メタ発ショックで半導体株が総崩れ、韓国総合株価指数は7.89%安で8000割れ
概要
- 韓国総合株価指数(KOSPI)は、米国発の半導体過剰投資懸念とメタ発ショックを受けて7.89%急落し、8000を割り込んだ。
- サムスン電子、SKハイニックスをはじめ、韓国の半導体株と半導体装置株が9〜20%台の急落となった。
- 外国人と機関投資家がそろって大幅な売り越しに動いた一方、個人はKOSPI、KOSDAQの両市場で買い越しとなり、相場を下支えした。
期間別予測トレンドレポート


韓国総合株価指数(KOSPI)は7月2日、米国発の半導体過剰投資懸念を受けて7%超急落して引けた。
終値は前日比655.32ポイント(7.89%)安の7648.09だった。終値ベースで8000を下回るのは6月11日以来初めて。新興企業向け市場のKOSDAQ指数も6.74%安の866.72で取引を終えた。

相場急落を受け、両市場では市場安定装置の売りサイドカーが相次いで発動した。KOSPI市場では午前9時7分ごろ、KOSDAQ市場では午後12時47分ごろに発動し、今年に入ってそれぞれ15回目、6回目となった。
7月2日未明のニューヨーク株式市場では、半導体関連株に売りが膨らみ、主要指数がそろって下落した。エヌビディア(NVIDIA)は1.25%安、ブロードコム(Broadcom)は2.23%安、マイクロン(Micron)は10.57%安、AMDは6.89%安、インテル(Intel)は9.03%安、アプライドマテリアルズ(Applied Materials)は9.97%安、ラムリサーチ(Lam Research)は9.71%安、サンディスク(SanDisk)は10.62%安だった。半導体株で構成するフィラデルフィア半導体株指数も6.27%下げた。

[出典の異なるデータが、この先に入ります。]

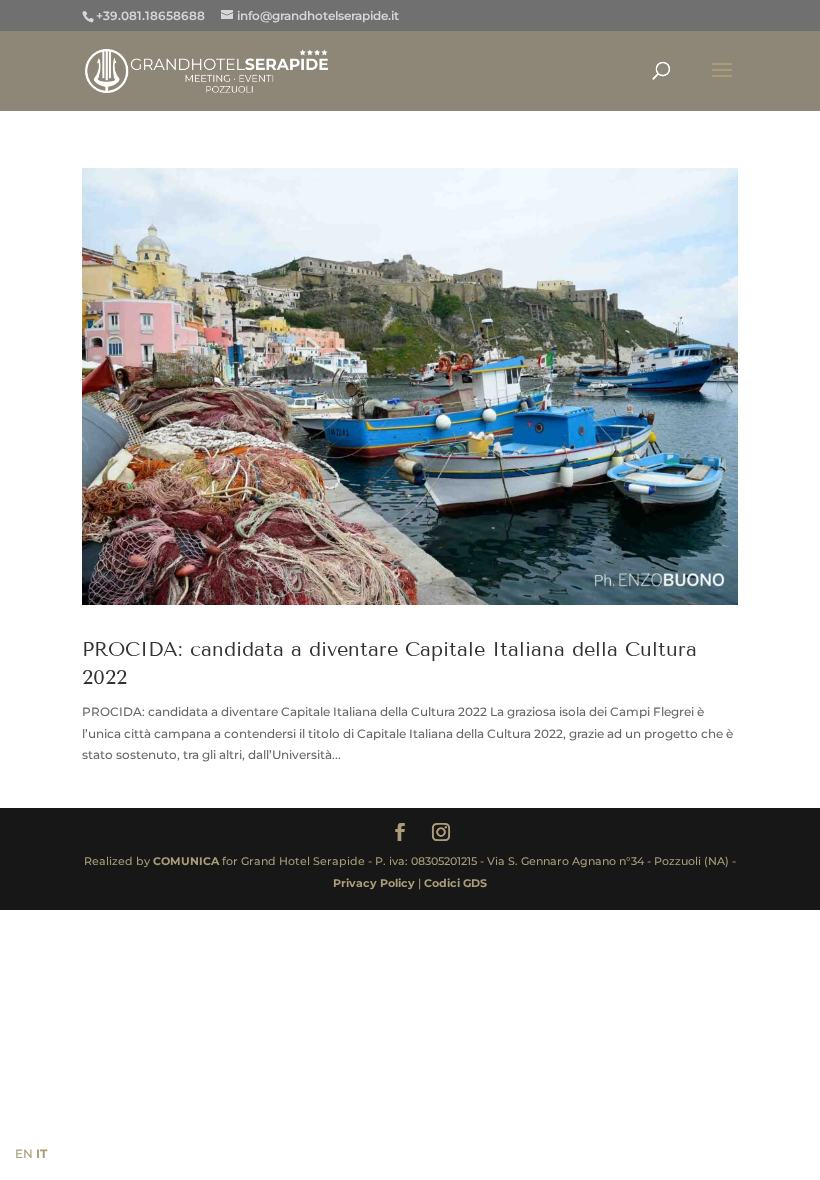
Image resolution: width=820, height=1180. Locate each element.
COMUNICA (186, 861)
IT (41, 1153)
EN (24, 1153)
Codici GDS (455, 883)
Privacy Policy (375, 883)
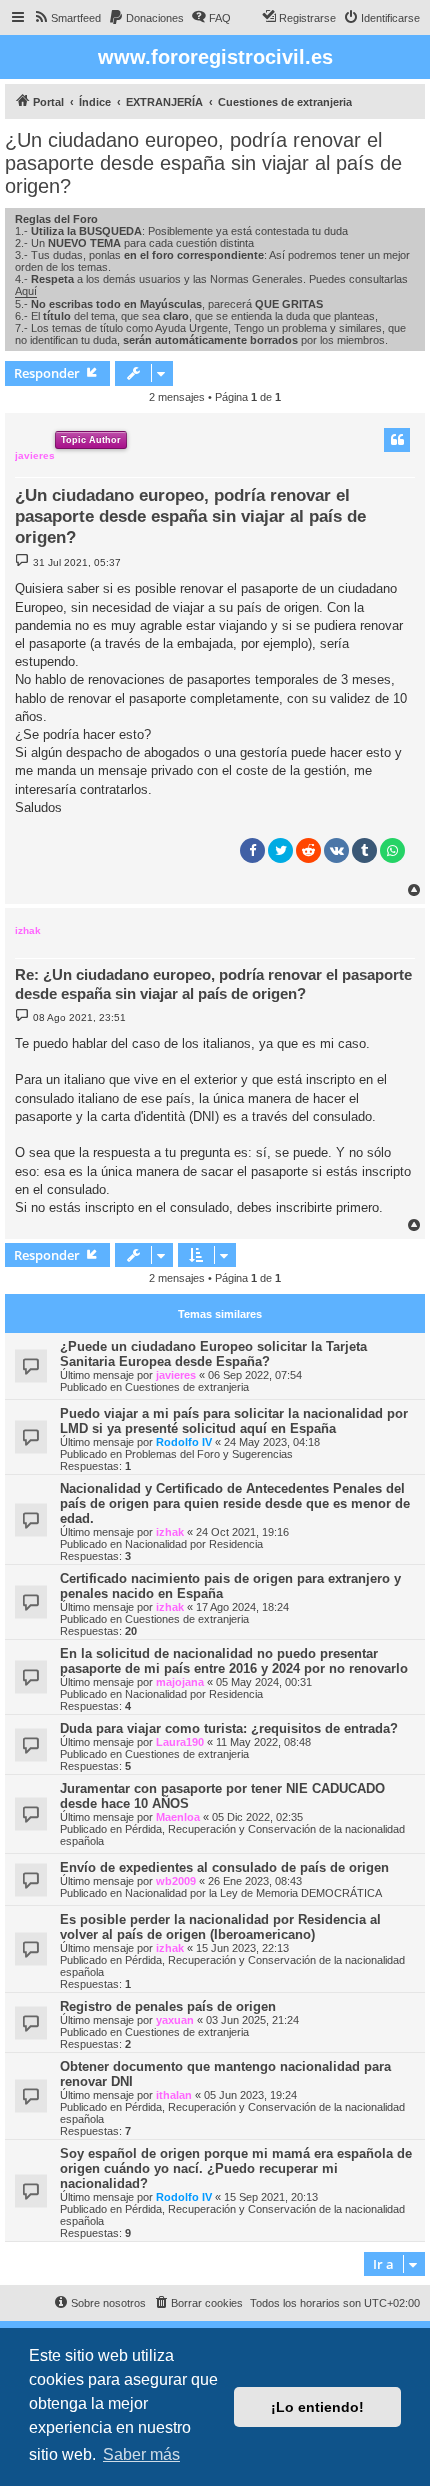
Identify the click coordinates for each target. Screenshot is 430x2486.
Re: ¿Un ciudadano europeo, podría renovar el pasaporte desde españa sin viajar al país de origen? (213, 984)
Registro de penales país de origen (168, 2006)
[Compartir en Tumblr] (364, 850)
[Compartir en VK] (336, 850)
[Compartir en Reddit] (308, 850)
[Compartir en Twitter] (280, 850)
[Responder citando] (397, 440)
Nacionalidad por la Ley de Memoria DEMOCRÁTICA (253, 1893)
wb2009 (176, 1881)
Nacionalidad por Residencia (194, 1544)
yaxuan (175, 2020)
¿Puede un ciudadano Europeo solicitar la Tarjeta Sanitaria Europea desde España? (213, 1354)
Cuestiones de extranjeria (187, 1387)
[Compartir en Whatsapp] (392, 850)
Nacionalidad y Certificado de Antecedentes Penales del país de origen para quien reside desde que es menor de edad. (235, 1503)
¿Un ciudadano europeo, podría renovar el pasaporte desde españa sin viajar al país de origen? (203, 163)
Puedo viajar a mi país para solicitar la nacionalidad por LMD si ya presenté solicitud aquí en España (234, 1421)
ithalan (174, 2095)
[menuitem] (67, 18)
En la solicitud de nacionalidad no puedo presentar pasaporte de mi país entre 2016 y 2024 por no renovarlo (234, 1661)
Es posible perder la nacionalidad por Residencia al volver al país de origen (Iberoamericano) (220, 1927)
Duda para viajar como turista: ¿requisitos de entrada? (229, 1728)
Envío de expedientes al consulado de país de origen (224, 1867)
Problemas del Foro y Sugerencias (209, 1454)
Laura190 (180, 1742)
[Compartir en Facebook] (252, 850)
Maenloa (178, 1817)
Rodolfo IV (184, 1442)
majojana (180, 1682)
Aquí (26, 291)
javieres (35, 455)
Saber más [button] (141, 2454)
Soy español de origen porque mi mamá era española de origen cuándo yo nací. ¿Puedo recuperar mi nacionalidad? (236, 2168)
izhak (28, 930)
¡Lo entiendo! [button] (317, 2407)
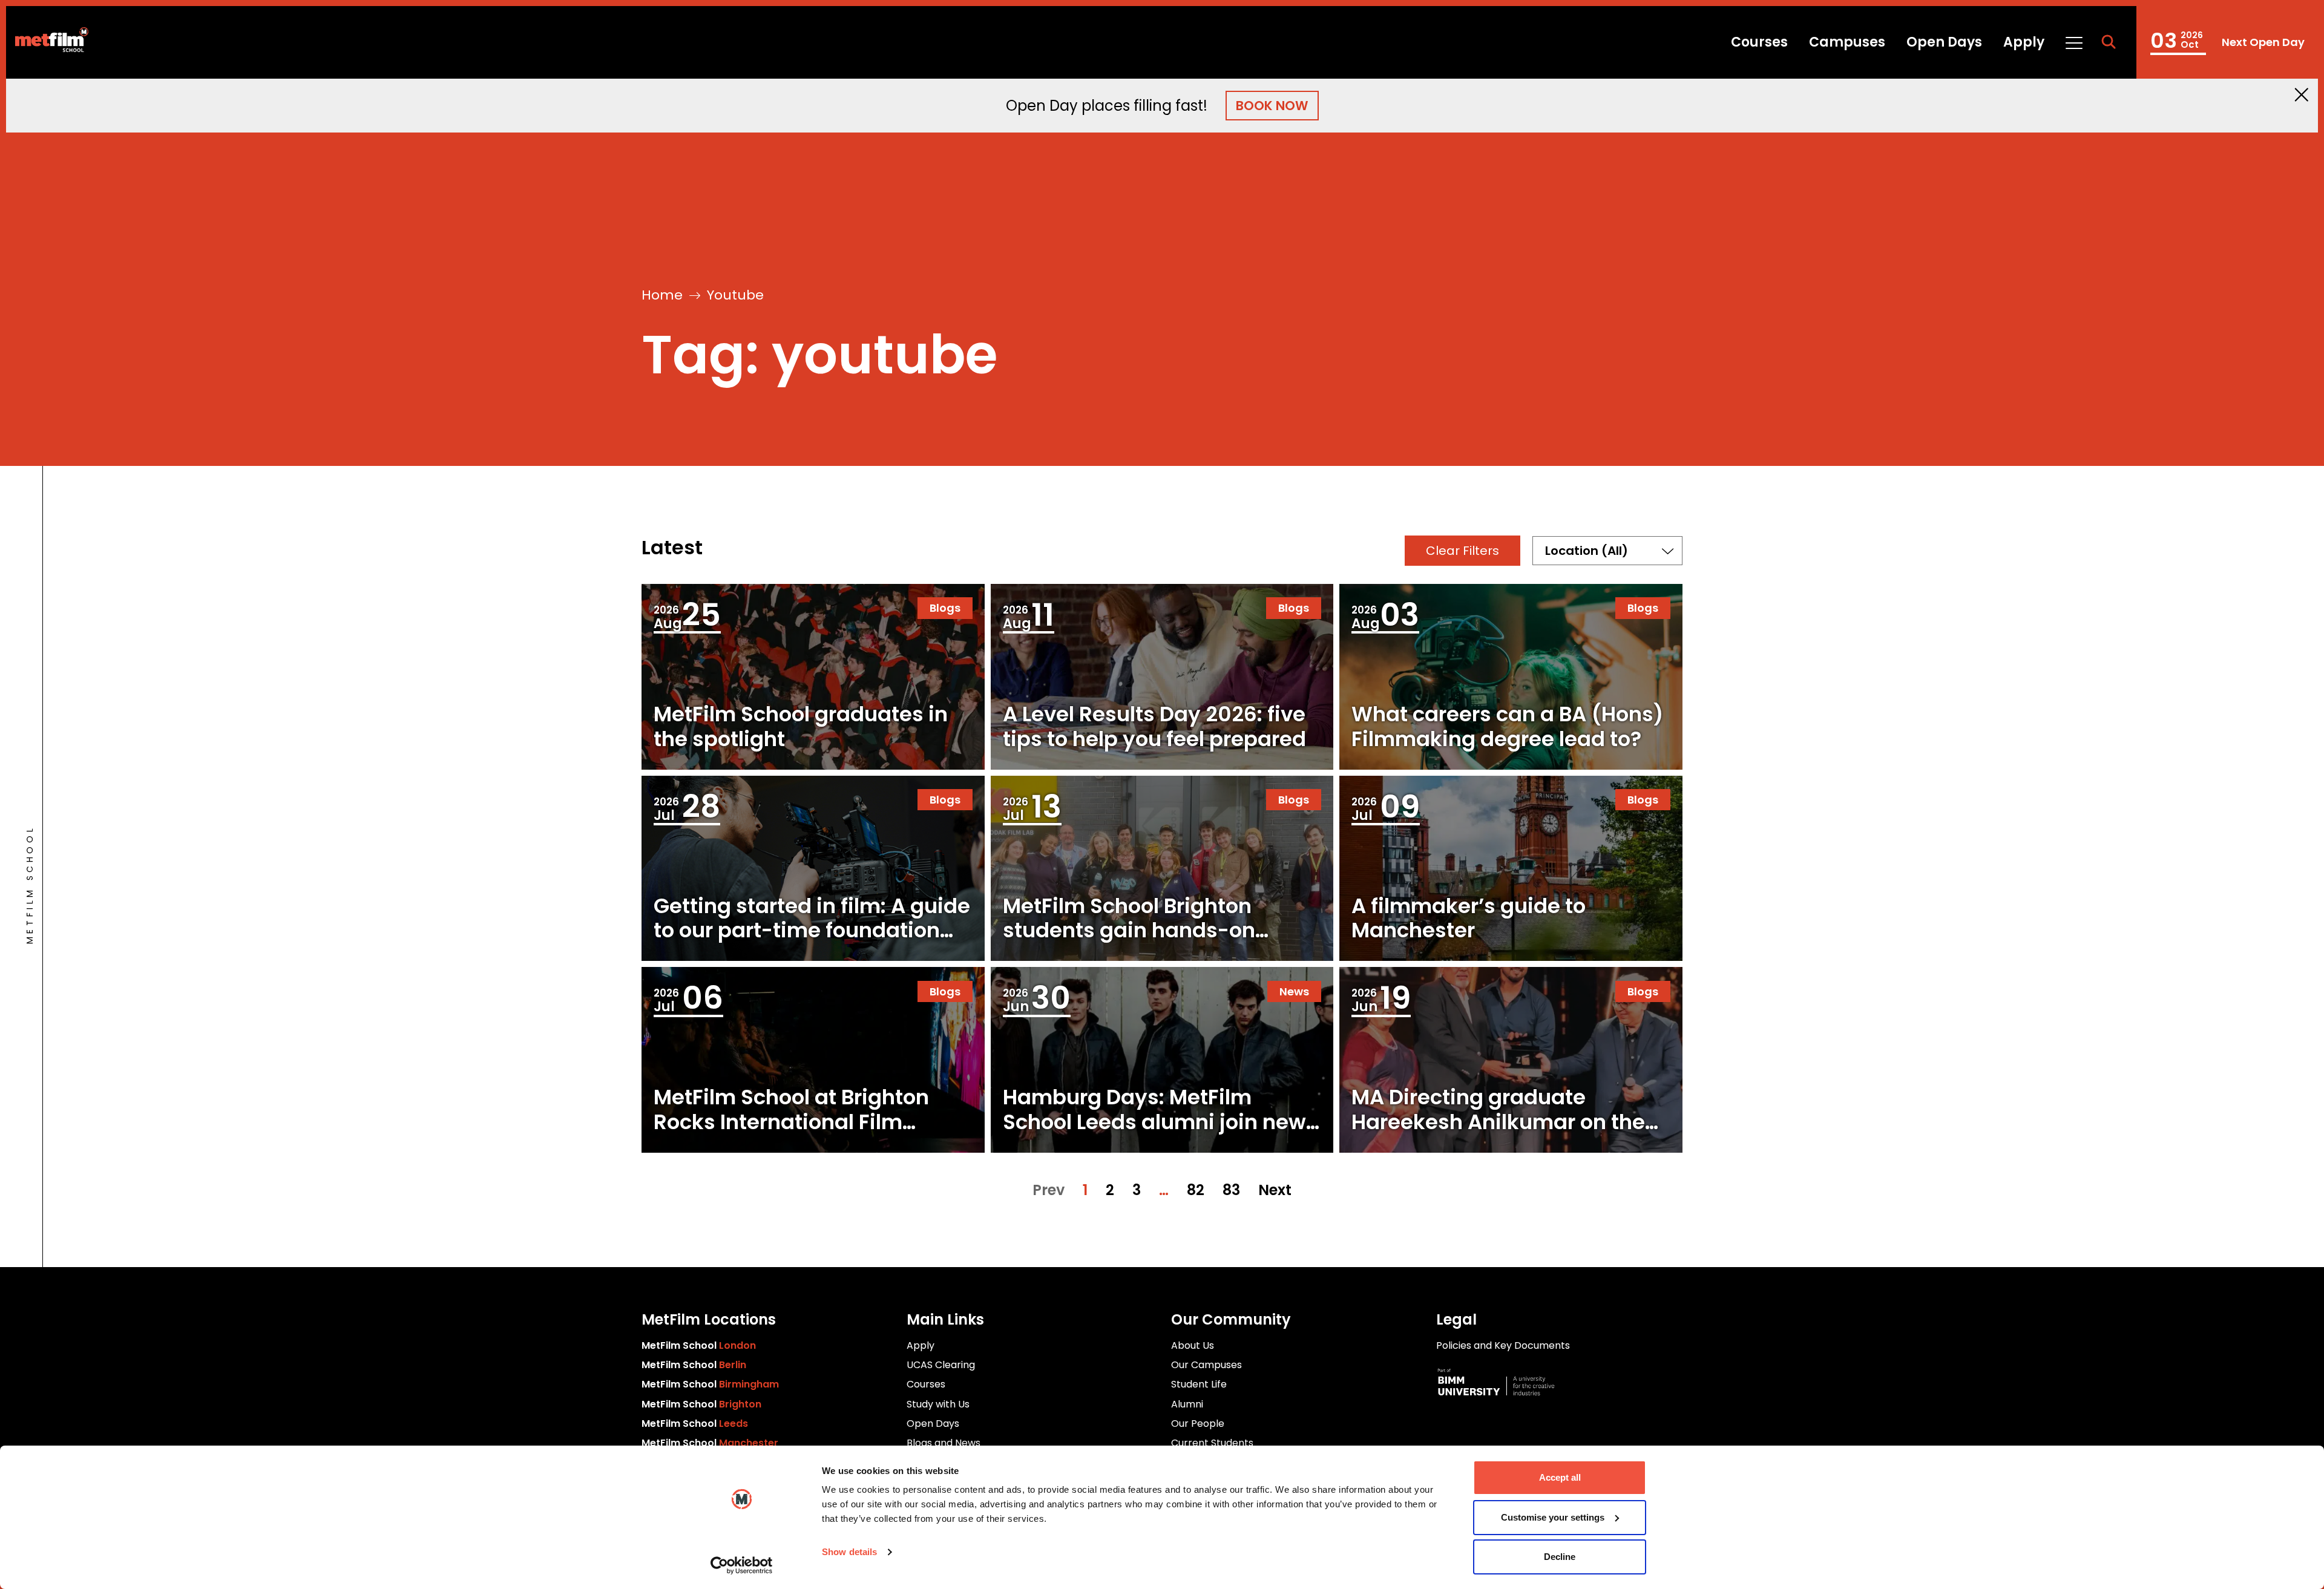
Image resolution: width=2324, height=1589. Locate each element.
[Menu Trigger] (2073, 42)
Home (662, 295)
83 (1231, 1190)
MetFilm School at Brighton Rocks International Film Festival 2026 (791, 1122)
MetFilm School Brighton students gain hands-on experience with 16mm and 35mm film (1142, 942)
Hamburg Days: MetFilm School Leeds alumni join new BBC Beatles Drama (1154, 1122)
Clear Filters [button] (1462, 550)
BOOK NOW (1272, 105)
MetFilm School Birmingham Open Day (2227, 42)
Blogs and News (943, 1443)
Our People (1197, 1423)
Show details (849, 1552)
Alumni (1187, 1404)
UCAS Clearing (941, 1365)
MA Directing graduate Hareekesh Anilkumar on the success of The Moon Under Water (1498, 1134)
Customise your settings (1552, 1517)
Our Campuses (1206, 1365)
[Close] (2301, 95)
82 (1195, 1190)
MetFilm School (699, 1345)
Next (1275, 1190)
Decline (1559, 1556)
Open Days (1944, 42)
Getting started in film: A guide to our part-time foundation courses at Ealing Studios (812, 930)
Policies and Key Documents (1503, 1345)
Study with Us (938, 1404)
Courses (1759, 42)
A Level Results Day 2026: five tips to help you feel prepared (1154, 726)
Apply (2023, 42)
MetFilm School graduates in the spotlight (801, 726)
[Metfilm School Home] (47, 42)
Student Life (1199, 1384)
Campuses (1847, 42)
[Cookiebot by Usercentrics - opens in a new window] (742, 1565)
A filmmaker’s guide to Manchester (1468, 918)
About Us (1192, 1345)
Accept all (1560, 1477)
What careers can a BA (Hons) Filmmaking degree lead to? (1507, 726)
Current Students (1212, 1443)
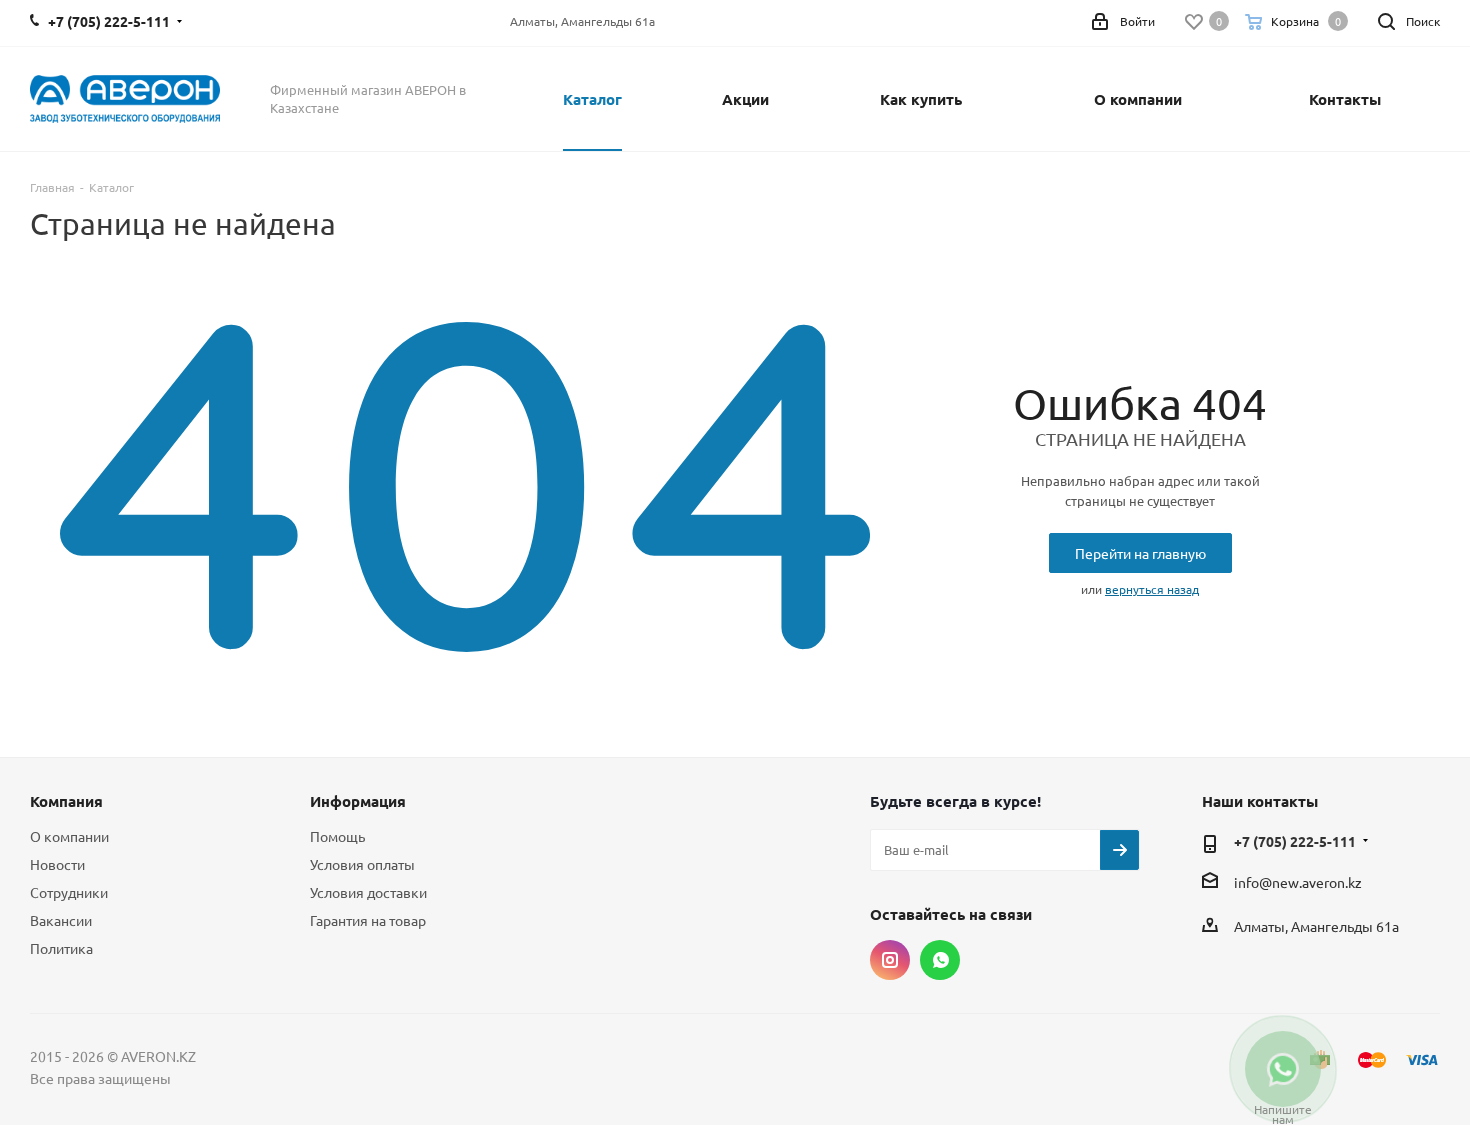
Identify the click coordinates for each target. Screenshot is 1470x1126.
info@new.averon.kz (1298, 882)
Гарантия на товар (368, 920)
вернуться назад (1152, 589)
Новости (57, 864)
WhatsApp (940, 960)
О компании (69, 836)
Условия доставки (368, 892)
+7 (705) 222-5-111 (1295, 841)
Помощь (337, 836)
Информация (358, 801)
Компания (66, 801)
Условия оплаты (362, 864)
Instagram (890, 960)
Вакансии (61, 920)
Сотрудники (69, 892)
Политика (61, 948)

投資家心理を冷やしたのは、米巨大テック企業を巡る発言と観測だ。ティム・クック米アップル最高経営責任者(CEO)がメモリー価格の引き上げについて「100年に一度の洪水」になぞらえて不満を示したのに続き、メタが余剰のコンピューティング資源を活用したクラウド事業に乗り出す可能性が浮上した。AIデータセンターへの過剰投資が背景にあるのではないかとの懸念が、半導体株全般に広がった。
この影響で、韓国半導体2強のサムスン電子(Samsung Electronics)とSKハイニックス(SK hynix)は7月2日、それぞれ9%台、14%台下落した。DBハイテク(DB HiTek)やハンミ半導体も10%超下げた。KOSDAQ市場でも、ジュソンエンジニアリング(Jusung Engineering)が5.99%安、ウォニクIPS(Wonik IPS)が20.53%安、リノ工業(Lino Industrial)が7.96%安、イオテクニクス(EO Technics)が11.38%安と、半導体装置株の下げがきつかった。
相場下落は外国人投資家が主導した。7月2日に外国人はKOSPI市場で4兆3720億ウォン(約4810億円)を売り越した。機関投資家も2兆770億ウォン(約2280億円)の売り越しだった。個人投資家は6兆2620億ウォン(約6890億円)を買い越した。
KOSDAQ市場でも個人は5350億ウォン(約590億円)を買い越して指数を下支えしたが、機関と外国人はそれぞれ3570億ウォン(約390億円)、1960億ウォン(約220億円)の売り越しだった。
対ドルのウォン相場は小幅に下落した。7月2日のソウル外国為替市場で、ウォンは1ドル=1555.8ウォンと前日比0.9ウォン安で日中取引を終えた。